Unsere Abreise liegt bereits zwei Tage zurück. Wie erhofft dauerte die Busfahrt gefühlt weniger als 17 Stunden. Zuerst war da der letzte Abschied von unseren Familien und Freunden, welchen wir etwas verdauen mussten. Anschliessend waren die Gedanken bereits beim Schiff.  Ist unsere Jolene noch im selben Zustand, wie wir sie verlassen haben? Hat sie das „Rumstehen“ gut verkraftet?

Am Montag, ca. 12:00 Uhr, erreichten wir, beladen mit fünf grossen Taschen, zwei Rucksäcken und zwei weitere Taschen für alles was irgendwie nirgends mehr verstaut werden konnte aber trotzdem unbedingt mit musste, die Marina Trogir. Jolene erwartete uns bereits freudig. Wie gewohnt konnte sie ihre Emotionen aber gut überspielen und wirkte, wie alle aus gewasserten Yachten, etwas statisch. Gefühle zeigen ist halt nicht jedermanns oder jederfraus Sache. Aber wir wusste was sie dachte.

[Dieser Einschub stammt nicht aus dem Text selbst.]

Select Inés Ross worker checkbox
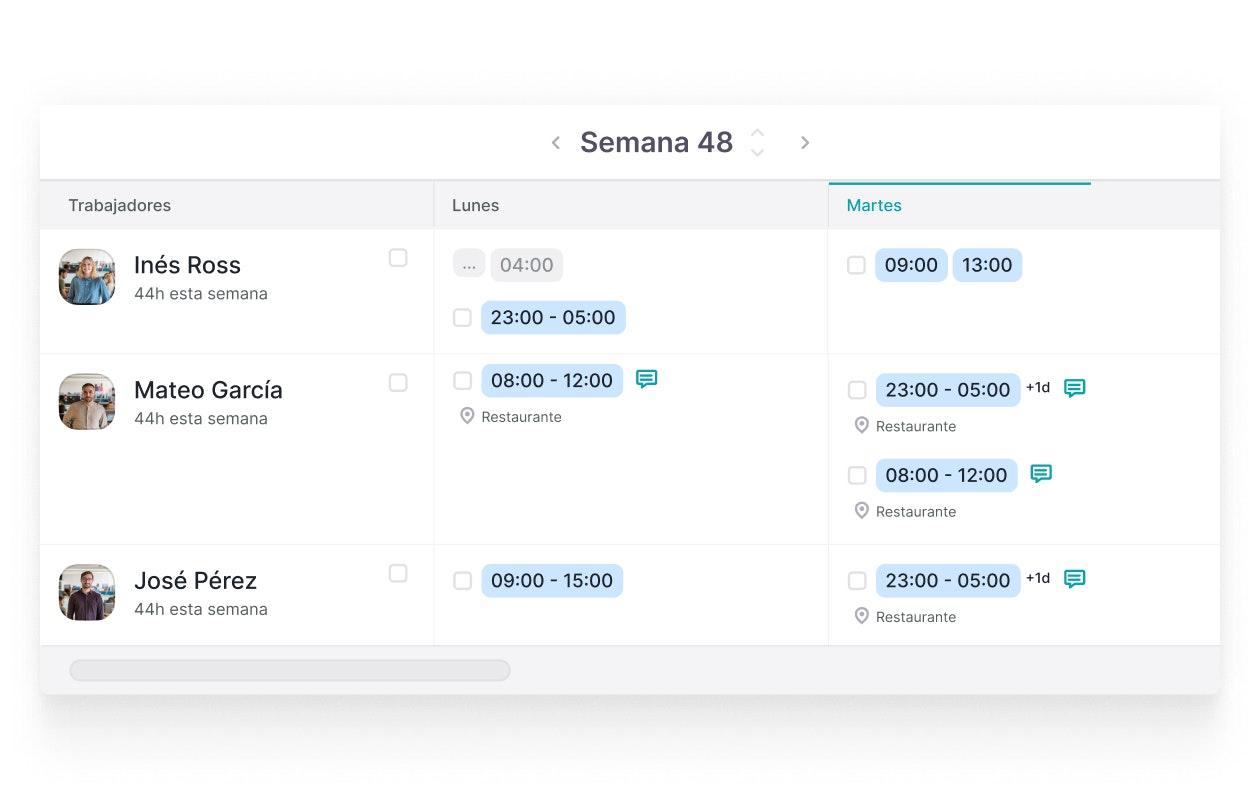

Noch keine Tasche auf dem Schiff machte sich Bärni umgehend an die Schiffsanalyse. Der Rumpf war einfach  zu spannend, als dass man dies auf später verschieben könnte. Dank dem sich lösenden Antifouling waren seine Hände innert kürzester Zeit blau, was wiederum mich etwas amüsierte. Der plötzlich einsetzende Regen unterbrach glücklicherweise sein Analysemodus und wir begannen in Windeseile die Taschen über die steile Leiter ins Schiff zu hieven.

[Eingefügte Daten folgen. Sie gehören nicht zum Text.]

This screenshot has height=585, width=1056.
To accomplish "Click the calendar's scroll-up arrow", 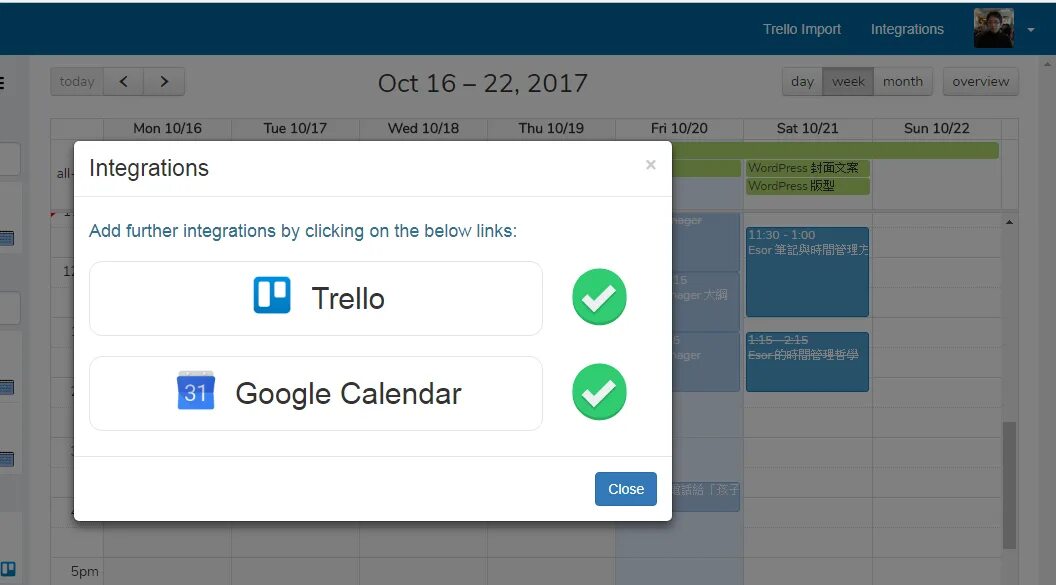I will pos(1009,221).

Nun ist bereits Dienstag Abend. Die Jolene liegt im Wasser und ist gefüllt mit Proviant für eine Woche unterwegs zu sein. Morgen geht es los. Das nächste grössere Ziel ist Dubrovnik. Ob wir uns nach Albanien getrauen ist immer noch nicht ganz klar. Wir hören viel und meist widersprüchliches. Da es im Moment noch nicht nötig ist uns zu entscheiden verschieben wir dies auf später.

Highlight von heute: Wir haben zum ersten Mal zu zweit ein Anlegemanöver vollbracht. Sogar ohne Hilfe von einem Marinero. Alles ging ganz ruhig vor sich.